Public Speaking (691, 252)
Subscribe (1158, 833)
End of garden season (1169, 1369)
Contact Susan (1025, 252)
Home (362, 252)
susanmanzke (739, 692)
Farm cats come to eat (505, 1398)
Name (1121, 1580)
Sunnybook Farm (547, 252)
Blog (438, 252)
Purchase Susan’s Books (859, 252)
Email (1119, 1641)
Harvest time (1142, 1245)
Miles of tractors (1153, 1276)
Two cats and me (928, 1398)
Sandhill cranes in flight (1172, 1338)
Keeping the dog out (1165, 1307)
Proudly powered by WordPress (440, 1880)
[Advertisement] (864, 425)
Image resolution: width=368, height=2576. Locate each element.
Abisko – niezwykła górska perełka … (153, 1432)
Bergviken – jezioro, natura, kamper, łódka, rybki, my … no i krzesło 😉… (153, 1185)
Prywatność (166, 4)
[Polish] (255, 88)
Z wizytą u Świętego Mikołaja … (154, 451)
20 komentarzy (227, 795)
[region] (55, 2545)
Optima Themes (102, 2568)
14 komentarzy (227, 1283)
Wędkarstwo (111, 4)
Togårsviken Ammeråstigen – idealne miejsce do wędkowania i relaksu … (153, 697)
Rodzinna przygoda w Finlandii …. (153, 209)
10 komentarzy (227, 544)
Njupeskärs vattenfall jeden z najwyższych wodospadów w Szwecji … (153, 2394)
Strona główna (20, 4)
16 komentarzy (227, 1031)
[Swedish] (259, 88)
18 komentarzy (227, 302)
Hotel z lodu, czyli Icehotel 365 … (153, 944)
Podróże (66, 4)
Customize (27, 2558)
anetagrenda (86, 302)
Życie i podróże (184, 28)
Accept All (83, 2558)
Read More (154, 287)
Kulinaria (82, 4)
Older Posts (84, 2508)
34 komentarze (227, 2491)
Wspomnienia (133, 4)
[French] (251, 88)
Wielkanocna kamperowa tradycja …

★ ★ ★ ★ ★ ★ ★

- EXERCISE GOAL
From the first line of the listing above to the line with "Two cats and me (928, 1398)", please transcribe each line exactly, both ends included, and nothing beyond that.

- SOLUTION FOR THIS EXERCISE
Public Speaking (691, 252)
Subscribe (1158, 833)
End of garden season (1169, 1369)
Contact Susan (1025, 252)
Home (362, 252)
susanmanzke (739, 692)
Farm cats come to eat (505, 1398)
Name (1121, 1580)
Sunnybook Farm (547, 252)
Blog (438, 252)
Purchase Susan’s Books (859, 252)
Email (1119, 1641)
Harvest time (1142, 1245)
Miles of tractors (1153, 1276)
Two cats and me (928, 1398)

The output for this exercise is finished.